Transcribe the stretch of entries below from the line with "This screenshot has height=844, width=1125." through the line with "The height and width of the screenshot is (470, 835).", exactly and with both ends included; leave out all other lines.

• [Source information]
#####
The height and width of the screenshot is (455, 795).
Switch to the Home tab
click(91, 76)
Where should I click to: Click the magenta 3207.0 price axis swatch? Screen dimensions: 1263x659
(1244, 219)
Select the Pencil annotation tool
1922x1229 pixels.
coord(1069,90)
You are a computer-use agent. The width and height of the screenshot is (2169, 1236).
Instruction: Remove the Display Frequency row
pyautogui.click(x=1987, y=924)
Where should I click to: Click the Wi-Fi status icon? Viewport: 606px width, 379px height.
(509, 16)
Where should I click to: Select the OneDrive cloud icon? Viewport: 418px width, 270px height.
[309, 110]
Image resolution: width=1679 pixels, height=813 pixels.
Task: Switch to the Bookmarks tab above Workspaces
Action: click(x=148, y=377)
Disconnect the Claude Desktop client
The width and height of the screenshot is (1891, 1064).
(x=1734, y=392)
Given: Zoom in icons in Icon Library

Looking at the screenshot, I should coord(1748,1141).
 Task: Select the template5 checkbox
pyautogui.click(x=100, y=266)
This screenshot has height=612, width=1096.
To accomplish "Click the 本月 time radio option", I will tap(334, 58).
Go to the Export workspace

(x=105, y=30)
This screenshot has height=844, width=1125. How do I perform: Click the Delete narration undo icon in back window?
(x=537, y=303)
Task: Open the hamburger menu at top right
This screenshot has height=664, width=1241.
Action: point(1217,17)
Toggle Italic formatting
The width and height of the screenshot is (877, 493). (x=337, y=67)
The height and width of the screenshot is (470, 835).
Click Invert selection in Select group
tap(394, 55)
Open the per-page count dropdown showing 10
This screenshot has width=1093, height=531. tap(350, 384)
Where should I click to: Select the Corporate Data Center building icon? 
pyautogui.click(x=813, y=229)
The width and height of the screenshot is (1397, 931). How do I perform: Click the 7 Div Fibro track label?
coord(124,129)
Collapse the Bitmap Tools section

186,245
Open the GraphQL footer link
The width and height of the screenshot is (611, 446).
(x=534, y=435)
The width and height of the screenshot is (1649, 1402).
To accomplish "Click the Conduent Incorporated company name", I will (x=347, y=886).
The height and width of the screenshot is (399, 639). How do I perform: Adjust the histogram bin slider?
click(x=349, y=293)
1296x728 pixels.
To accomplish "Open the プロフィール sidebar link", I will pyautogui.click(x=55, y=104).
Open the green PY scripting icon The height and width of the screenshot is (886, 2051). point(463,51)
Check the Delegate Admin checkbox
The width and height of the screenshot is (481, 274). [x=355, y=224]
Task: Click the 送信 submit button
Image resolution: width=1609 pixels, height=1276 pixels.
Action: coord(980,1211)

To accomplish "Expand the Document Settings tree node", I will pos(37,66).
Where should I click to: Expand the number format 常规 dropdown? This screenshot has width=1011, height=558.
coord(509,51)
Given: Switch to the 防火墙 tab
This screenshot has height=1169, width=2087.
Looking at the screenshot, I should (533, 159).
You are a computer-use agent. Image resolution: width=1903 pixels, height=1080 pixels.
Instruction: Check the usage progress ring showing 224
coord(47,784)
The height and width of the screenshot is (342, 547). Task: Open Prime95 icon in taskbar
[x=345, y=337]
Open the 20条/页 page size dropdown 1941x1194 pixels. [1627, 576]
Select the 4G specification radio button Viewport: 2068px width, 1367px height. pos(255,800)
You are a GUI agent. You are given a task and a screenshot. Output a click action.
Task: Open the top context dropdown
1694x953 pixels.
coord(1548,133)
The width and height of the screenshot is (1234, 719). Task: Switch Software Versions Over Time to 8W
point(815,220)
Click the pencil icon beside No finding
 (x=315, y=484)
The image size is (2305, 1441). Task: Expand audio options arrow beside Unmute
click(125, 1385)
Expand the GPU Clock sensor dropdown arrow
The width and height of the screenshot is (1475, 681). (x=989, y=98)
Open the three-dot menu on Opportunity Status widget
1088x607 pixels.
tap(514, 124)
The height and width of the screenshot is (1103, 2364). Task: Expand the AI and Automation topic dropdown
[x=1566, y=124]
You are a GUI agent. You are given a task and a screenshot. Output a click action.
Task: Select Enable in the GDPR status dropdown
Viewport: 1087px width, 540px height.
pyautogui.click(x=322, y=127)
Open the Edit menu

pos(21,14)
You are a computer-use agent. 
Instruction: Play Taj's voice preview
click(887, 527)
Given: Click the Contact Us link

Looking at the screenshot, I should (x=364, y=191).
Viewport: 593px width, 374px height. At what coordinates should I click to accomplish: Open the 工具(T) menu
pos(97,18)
#####
• [Task output]
This screenshot has height=844, width=1125. How do I perform: Click the Delete narration undo icon in back window?
(x=537, y=303)
Task: Open the hamburger menu at top right
This screenshot has height=664, width=1241.
Action: point(1217,17)
Toggle Italic formatting
The width and height of the screenshot is (877, 493). (x=337, y=67)
The height and width of the screenshot is (470, 835).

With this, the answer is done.